REQUIREMENT
Echo back the lines of the listing below, from the line containing "Describe the element at coordinates (79, 334)" through the line containing "Image resolution: width=800", both included, without the pictures.
* * * * * * *
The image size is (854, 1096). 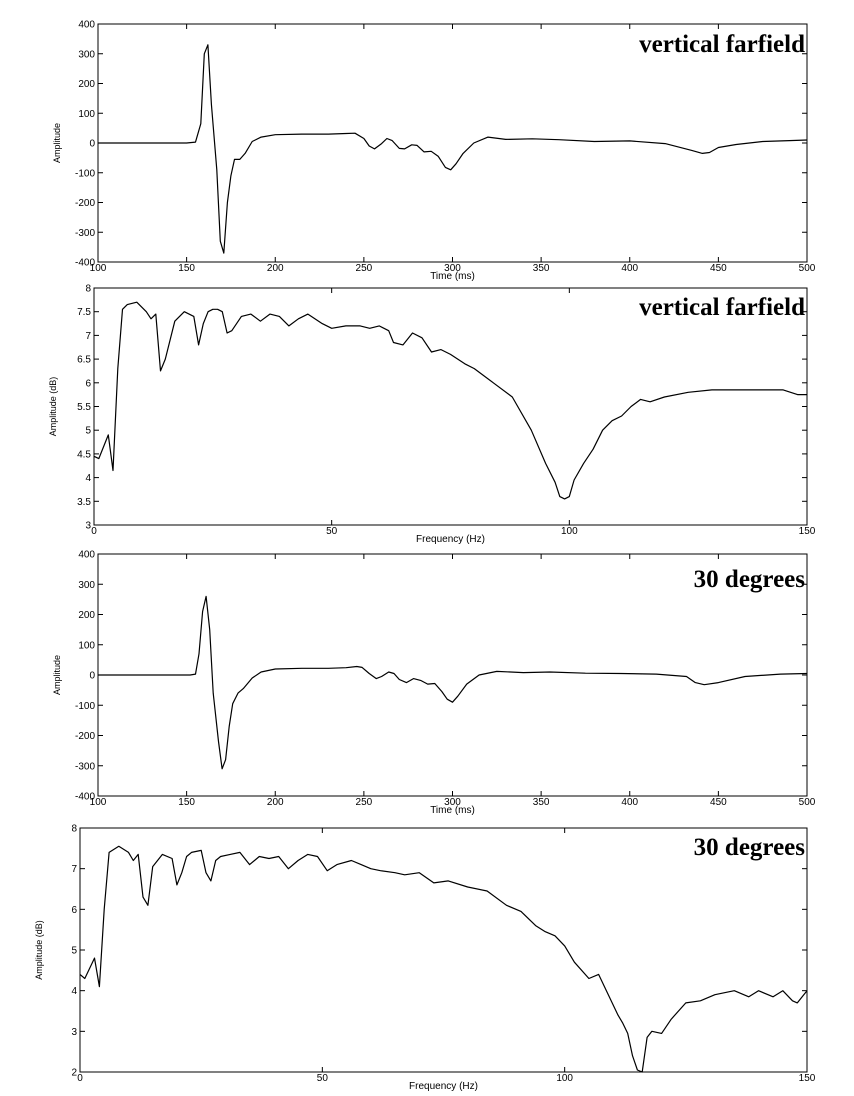 What do you see at coordinates (84, 312) in the screenshot?
I see `y-tick-label: 7.5` at bounding box center [84, 312].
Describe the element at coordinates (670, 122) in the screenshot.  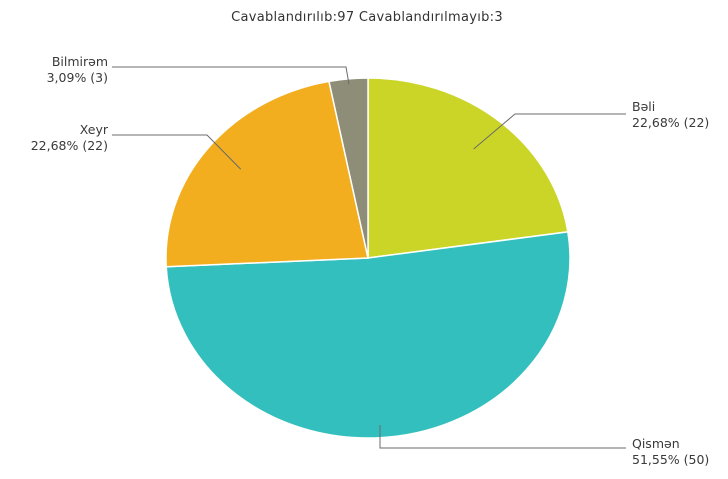
I see `slice-label-value-1: 22,68% (22)` at that location.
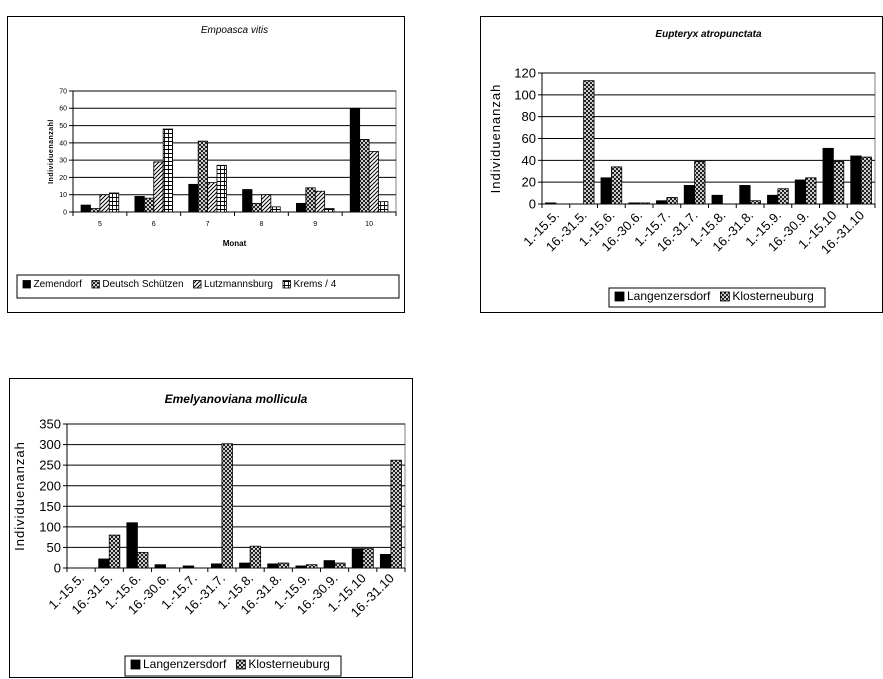 The height and width of the screenshot is (679, 883). What do you see at coordinates (50, 526) in the screenshot?
I see `y-tick-label: 100` at bounding box center [50, 526].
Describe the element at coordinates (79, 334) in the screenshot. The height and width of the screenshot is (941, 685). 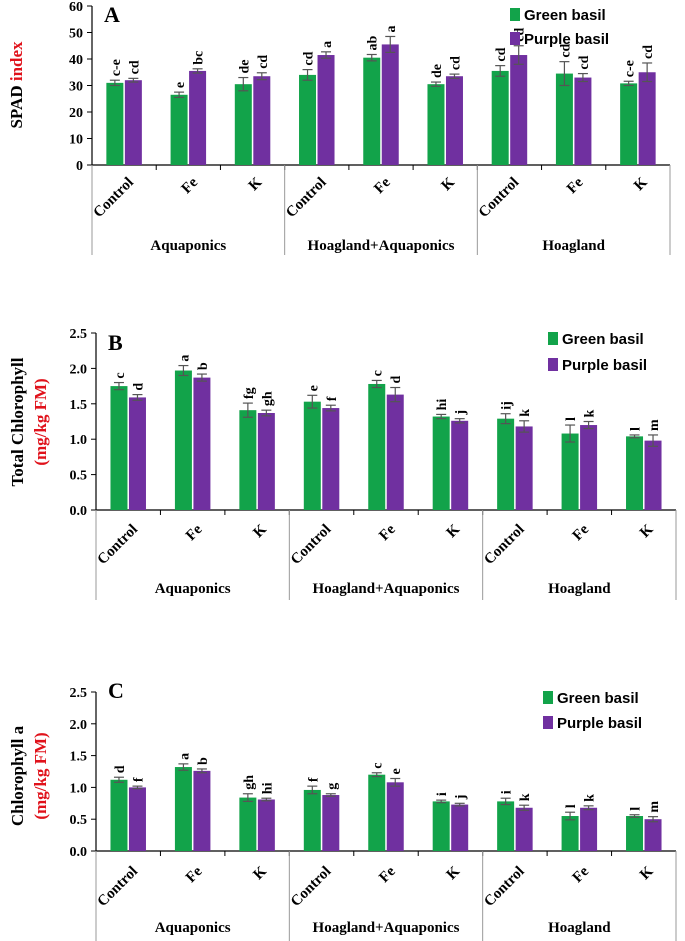
I see `y-tick-label: 2.5` at that location.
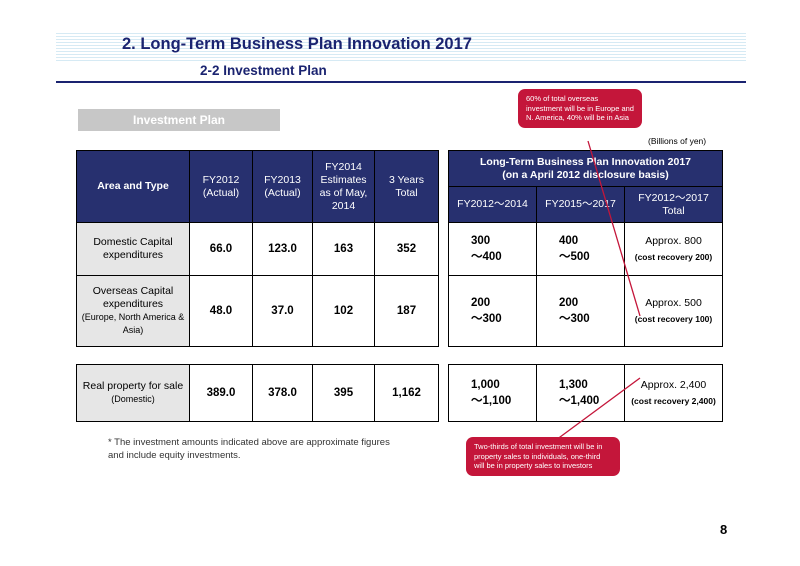 Image resolution: width=800 pixels, height=566 pixels. Describe the element at coordinates (674, 401) in the screenshot. I see `cost-recovery: (cost recovery 2,400)` at that location.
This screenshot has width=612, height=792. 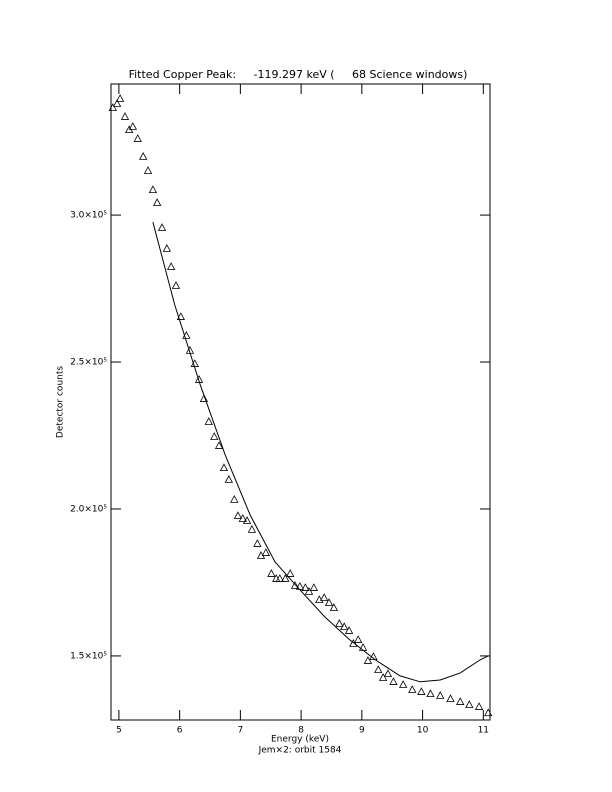 What do you see at coordinates (241, 731) in the screenshot?
I see `x-tick-label: 7` at bounding box center [241, 731].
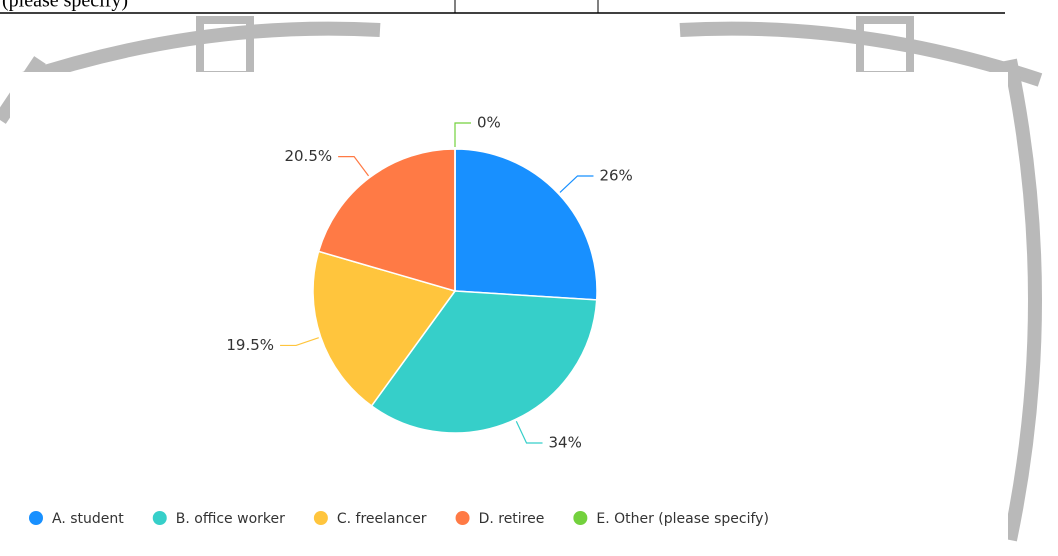  I want to click on legend-label: E. Other (please specify), so click(682, 519).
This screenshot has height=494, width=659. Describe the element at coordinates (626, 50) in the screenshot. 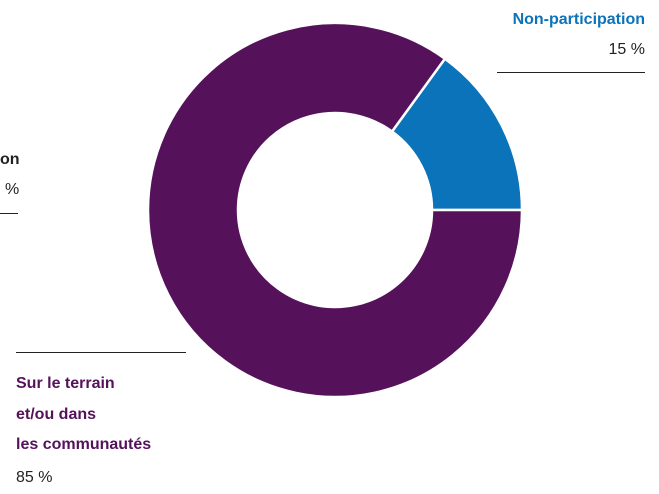

I see `slice-value-label: 15 %` at that location.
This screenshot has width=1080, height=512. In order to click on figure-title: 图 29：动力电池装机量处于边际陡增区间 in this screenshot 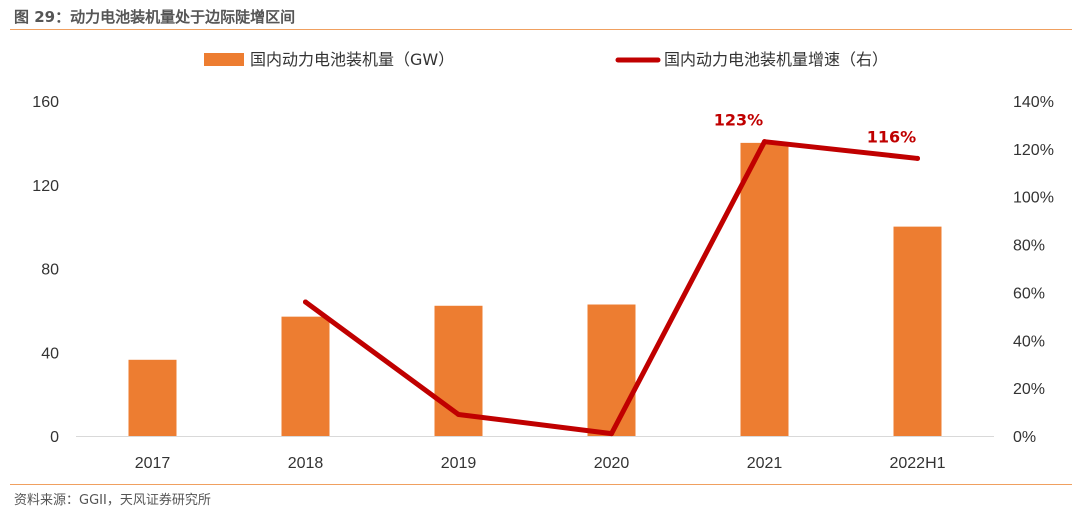, I will do `click(155, 17)`.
* * * * * * *
EXERCISE RESPONSE
Describe the element at coordinates (79, 334) in the screenshot. The height and width of the screenshot is (941, 685). 
I see `y-tick-label: 2.5` at that location.
 Image resolution: width=800 pixels, height=566 pixels. Describe the element at coordinates (674, 401) in the screenshot. I see `cost-recovery: (cost recovery 2,400)` at that location.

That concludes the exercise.